### What to do:
In the records below, swap "Locate an element on the screen" for "Find an element on the screen" wherever it appears and leave every other part of the records unchanged.

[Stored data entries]
*** Begin section ***
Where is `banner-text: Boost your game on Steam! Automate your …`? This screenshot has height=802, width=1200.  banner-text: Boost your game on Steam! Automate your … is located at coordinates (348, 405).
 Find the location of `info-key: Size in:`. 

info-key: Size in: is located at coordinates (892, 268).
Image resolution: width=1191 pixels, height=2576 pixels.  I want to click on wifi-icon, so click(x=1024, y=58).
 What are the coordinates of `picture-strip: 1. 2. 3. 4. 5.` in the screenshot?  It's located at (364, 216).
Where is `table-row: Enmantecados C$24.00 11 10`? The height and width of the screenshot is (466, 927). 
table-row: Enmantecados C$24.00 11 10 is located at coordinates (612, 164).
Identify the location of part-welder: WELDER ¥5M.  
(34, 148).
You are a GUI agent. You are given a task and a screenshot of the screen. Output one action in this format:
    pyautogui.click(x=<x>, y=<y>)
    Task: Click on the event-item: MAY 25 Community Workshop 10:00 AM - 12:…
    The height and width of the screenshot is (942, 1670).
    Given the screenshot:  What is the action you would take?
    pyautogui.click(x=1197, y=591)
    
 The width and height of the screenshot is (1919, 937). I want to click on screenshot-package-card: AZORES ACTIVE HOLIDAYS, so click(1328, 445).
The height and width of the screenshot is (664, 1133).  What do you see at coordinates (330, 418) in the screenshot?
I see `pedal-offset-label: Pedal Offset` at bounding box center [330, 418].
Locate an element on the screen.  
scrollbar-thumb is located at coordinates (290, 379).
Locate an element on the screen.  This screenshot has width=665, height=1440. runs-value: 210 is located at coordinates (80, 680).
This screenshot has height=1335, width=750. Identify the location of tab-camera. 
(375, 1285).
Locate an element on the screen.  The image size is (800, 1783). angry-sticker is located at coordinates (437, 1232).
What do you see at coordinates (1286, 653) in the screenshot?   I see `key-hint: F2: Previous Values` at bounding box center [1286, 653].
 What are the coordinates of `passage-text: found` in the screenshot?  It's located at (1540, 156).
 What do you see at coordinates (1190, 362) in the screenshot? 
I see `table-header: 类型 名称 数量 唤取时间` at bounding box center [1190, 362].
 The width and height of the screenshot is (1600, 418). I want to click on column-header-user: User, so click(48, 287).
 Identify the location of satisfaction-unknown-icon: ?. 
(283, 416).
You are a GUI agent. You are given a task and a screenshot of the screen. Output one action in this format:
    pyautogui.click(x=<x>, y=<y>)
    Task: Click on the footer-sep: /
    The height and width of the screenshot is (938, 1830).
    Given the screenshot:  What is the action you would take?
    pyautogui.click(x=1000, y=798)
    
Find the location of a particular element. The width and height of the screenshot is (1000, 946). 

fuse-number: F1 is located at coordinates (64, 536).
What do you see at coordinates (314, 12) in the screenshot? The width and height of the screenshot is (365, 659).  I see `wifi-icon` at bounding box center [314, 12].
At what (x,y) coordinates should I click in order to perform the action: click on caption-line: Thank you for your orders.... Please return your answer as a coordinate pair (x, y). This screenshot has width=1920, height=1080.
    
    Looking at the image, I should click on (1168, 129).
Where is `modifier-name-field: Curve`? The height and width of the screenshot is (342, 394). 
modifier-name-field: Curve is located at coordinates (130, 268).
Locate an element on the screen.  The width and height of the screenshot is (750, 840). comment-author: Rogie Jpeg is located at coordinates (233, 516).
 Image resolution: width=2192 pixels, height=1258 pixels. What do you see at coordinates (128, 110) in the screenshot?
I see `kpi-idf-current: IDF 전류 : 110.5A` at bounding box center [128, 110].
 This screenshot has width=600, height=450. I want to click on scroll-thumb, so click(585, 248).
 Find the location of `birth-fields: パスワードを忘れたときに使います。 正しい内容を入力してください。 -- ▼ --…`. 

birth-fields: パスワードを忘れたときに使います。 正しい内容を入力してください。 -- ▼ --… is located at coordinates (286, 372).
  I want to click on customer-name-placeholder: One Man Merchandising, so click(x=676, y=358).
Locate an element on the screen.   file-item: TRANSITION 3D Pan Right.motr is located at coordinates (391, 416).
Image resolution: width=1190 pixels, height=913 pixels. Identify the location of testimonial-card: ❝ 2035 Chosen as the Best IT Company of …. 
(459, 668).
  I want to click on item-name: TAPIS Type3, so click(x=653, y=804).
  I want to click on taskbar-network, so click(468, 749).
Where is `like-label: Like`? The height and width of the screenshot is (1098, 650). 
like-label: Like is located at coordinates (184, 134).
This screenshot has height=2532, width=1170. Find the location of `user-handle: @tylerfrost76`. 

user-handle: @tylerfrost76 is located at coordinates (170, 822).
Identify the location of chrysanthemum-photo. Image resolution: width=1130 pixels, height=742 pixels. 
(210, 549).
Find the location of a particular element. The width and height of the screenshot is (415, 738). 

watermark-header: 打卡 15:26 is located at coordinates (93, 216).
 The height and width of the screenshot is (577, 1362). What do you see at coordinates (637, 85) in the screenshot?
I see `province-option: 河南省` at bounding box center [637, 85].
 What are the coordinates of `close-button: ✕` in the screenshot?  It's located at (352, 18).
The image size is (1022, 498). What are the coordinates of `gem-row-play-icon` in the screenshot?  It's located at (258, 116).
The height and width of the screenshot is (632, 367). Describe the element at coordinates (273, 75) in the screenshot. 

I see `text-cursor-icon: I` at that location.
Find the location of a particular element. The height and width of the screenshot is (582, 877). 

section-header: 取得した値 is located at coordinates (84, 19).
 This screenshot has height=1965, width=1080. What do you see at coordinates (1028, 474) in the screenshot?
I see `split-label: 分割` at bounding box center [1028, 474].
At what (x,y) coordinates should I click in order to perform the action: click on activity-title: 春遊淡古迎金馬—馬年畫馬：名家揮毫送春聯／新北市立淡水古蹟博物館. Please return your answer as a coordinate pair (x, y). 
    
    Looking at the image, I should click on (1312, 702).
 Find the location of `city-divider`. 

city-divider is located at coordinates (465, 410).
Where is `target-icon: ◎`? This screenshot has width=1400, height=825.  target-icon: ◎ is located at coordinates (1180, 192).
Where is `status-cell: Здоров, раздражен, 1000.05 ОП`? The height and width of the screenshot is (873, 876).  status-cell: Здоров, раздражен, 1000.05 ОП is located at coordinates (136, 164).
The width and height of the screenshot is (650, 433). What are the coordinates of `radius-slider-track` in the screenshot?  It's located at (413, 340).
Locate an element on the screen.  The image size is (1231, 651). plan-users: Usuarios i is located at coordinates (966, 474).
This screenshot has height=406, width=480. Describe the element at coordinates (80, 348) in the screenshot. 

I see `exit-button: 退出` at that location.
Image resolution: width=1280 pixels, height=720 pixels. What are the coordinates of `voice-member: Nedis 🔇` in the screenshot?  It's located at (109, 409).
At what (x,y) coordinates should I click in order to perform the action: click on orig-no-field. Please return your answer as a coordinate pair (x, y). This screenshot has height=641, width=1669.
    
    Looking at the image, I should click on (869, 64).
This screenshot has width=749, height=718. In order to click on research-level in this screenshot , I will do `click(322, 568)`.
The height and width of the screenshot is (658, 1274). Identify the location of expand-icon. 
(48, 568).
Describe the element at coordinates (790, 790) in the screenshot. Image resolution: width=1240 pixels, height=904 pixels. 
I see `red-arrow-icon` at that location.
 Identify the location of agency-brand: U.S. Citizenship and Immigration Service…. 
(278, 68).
*** End section ***
### Answer box:
Where is `banner-text: Boost your game on Steam! Automate your …`? This screenshot has height=802, width=1200.  banner-text: Boost your game on Steam! Automate your … is located at coordinates (348, 405).
 Find the location of `info-key: Size in:`. 

info-key: Size in: is located at coordinates (892, 268).
Image resolution: width=1191 pixels, height=2576 pixels.  I want to click on wifi-icon, so click(x=1024, y=58).
 What are the coordinates of `picture-strip: 1. 2. 3. 4. 5.` in the screenshot?  It's located at (364, 216).
Where is `table-row: Enmantecados C$24.00 11 10`? The height and width of the screenshot is (466, 927). 
table-row: Enmantecados C$24.00 11 10 is located at coordinates (612, 164).
Identify the location of part-welder: WELDER ¥5M.  
(34, 148).
You are a GUI agent. You are given a task and a screenshot of the screen. Output one action in this format:
    pyautogui.click(x=<x>, y=<y>)
    Task: Click on the event-item: MAY 25 Community Workshop 10:00 AM - 12:…
    The height and width of the screenshot is (942, 1670).
    Given the screenshot:  What is the action you would take?
    pyautogui.click(x=1197, y=591)
    
 The width and height of the screenshot is (1919, 937). I want to click on screenshot-package-card: AZORES ACTIVE HOLIDAYS, so click(1328, 445).
The height and width of the screenshot is (664, 1133).  What do you see at coordinates (330, 418) in the screenshot?
I see `pedal-offset-label: Pedal Offset` at bounding box center [330, 418].
Find an element on the screen.  
scrollbar-thumb is located at coordinates (290, 379).
Find an element on the screen.  This screenshot has width=665, height=1440. runs-value: 210 is located at coordinates (80, 680).
This screenshot has height=1335, width=750. Identify the location of tab-camera. 
(375, 1285).
Find an element on the screen.  The image size is (800, 1783). angry-sticker is located at coordinates (437, 1232).
What do you see at coordinates (1286, 653) in the screenshot?   I see `key-hint: F2: Previous Values` at bounding box center [1286, 653].
 What are the coordinates of `passage-text: found` in the screenshot?  It's located at (1540, 156).
 What do you see at coordinates (1190, 362) in the screenshot? 
I see `table-header: 类型 名称 数量 唤取时间` at bounding box center [1190, 362].
 The width and height of the screenshot is (1600, 418). I want to click on column-header-user: User, so click(48, 287).
 Identify the location of satisfaction-unknown-icon: ?. 
(283, 416).
You are a GUI agent. You are given a task and a screenshot of the screen. Output one action in this format:
    pyautogui.click(x=<x>, y=<y>)
    Task: Click on the footer-sep: /
    The height and width of the screenshot is (938, 1830).
    Given the screenshot:  What is the action you would take?
    pyautogui.click(x=1000, y=798)
    
Find the location of a particular element. The width and height of the screenshot is (1000, 946). 

fuse-number: F1 is located at coordinates (64, 536).
What do you see at coordinates (314, 12) in the screenshot? The width and height of the screenshot is (365, 659).  I see `wifi-icon` at bounding box center [314, 12].
At what (x,y) coordinates should I click in order to perform the action: click on caption-line: Thank you for your orders.... Please return your answer as a coordinate pair (x, y). This screenshot has width=1920, height=1080.
    
    Looking at the image, I should click on (1168, 129).
Where is `modifier-name-field: Curve`? The height and width of the screenshot is (342, 394). 
modifier-name-field: Curve is located at coordinates (130, 268).
Find an element on the screen.  The width and height of the screenshot is (750, 840). comment-author: Rogie Jpeg is located at coordinates (233, 516).
 Image resolution: width=2192 pixels, height=1258 pixels. What do you see at coordinates (128, 110) in the screenshot?
I see `kpi-idf-current: IDF 전류 : 110.5A` at bounding box center [128, 110].
 This screenshot has width=600, height=450. I want to click on scroll-thumb, so click(585, 248).
 Find the location of `birth-fields: パスワードを忘れたときに使います。 正しい内容を入力してください。 -- ▼ --…`. 

birth-fields: パスワードを忘れたときに使います。 正しい内容を入力してください。 -- ▼ --… is located at coordinates (286, 372).
  I want to click on customer-name-placeholder: One Man Merchandising, so click(x=676, y=358).
Find an element on the screen.   file-item: TRANSITION 3D Pan Right.motr is located at coordinates (391, 416).
Image resolution: width=1190 pixels, height=913 pixels. Identify the location of testimonial-card: ❝ 2035 Chosen as the Best IT Company of …. 
(459, 668).
  I want to click on item-name: TAPIS Type3, so click(x=653, y=804).
  I want to click on taskbar-network, so click(468, 749).
Where is `like-label: Like`? The height and width of the screenshot is (1098, 650). 
like-label: Like is located at coordinates (184, 134).
This screenshot has height=2532, width=1170. Find the location of `user-handle: @tylerfrost76`. 

user-handle: @tylerfrost76 is located at coordinates (170, 822).
Identify the location of chrysanthemum-photo. Image resolution: width=1130 pixels, height=742 pixels. 
(210, 549).
Find the location of a particular element. The width and height of the screenshot is (415, 738). 

watermark-header: 打卡 15:26 is located at coordinates (93, 216).
 The height and width of the screenshot is (577, 1362). What do you see at coordinates (637, 85) in the screenshot?
I see `province-option: 河南省` at bounding box center [637, 85].
 What are the coordinates of `close-button: ✕` in the screenshot?  It's located at (352, 18).
The image size is (1022, 498). What are the coordinates of `gem-row-play-icon` in the screenshot?  It's located at (258, 116).
The height and width of the screenshot is (632, 367). Describe the element at coordinates (273, 75) in the screenshot. 

I see `text-cursor-icon: I` at that location.
Find the location of a particular element. The height and width of the screenshot is (582, 877). 

section-header: 取得した値 is located at coordinates (84, 19).
 This screenshot has height=1965, width=1080. What do you see at coordinates (1028, 474) in the screenshot?
I see `split-label: 分割` at bounding box center [1028, 474].
At what (x,y) coordinates should I click in order to perform the action: click on activity-title: 春遊淡古迎金馬—馬年畫馬：名家揮毫送春聯／新北市立淡水古蹟博物館. Please return your answer as a coordinate pair (x, y). 
    
    Looking at the image, I should click on (1312, 702).
 Find the location of `city-divider`. 

city-divider is located at coordinates (465, 410).
Where is `target-icon: ◎`? This screenshot has width=1400, height=825.  target-icon: ◎ is located at coordinates (1180, 192).
Where is `status-cell: Здоров, раздражен, 1000.05 ОП`? The height and width of the screenshot is (873, 876).  status-cell: Здоров, раздражен, 1000.05 ОП is located at coordinates (136, 164).
The width and height of the screenshot is (650, 433). What are the coordinates of `radius-slider-track` in the screenshot?  It's located at (413, 340).
Find an element on the screen.  The image size is (1231, 651). plan-users: Usuarios i is located at coordinates (966, 474).
This screenshot has height=406, width=480. Describe the element at coordinates (80, 348) in the screenshot. 

I see `exit-button: 退出` at that location.
Image resolution: width=1280 pixels, height=720 pixels. What are the coordinates of `voice-member: Nedis 🔇` in the screenshot?  It's located at (109, 409).
At what (x,y) coordinates should I click in order to perform the action: click on orig-no-field. Please return your answer as a coordinate pair (x, y). This screenshot has height=641, width=1669.
    
    Looking at the image, I should click on (869, 64).
This screenshot has width=749, height=718. In order to click on research-level in this screenshot , I will do `click(322, 568)`.
The height and width of the screenshot is (658, 1274). Identify the location of expand-icon. 
(48, 568).
Describe the element at coordinates (790, 790) in the screenshot. Image resolution: width=1240 pixels, height=904 pixels. 
I see `red-arrow-icon` at that location.
 Identify the location of agency-brand: U.S. Citizenship and Immigration Service…. 
(278, 68).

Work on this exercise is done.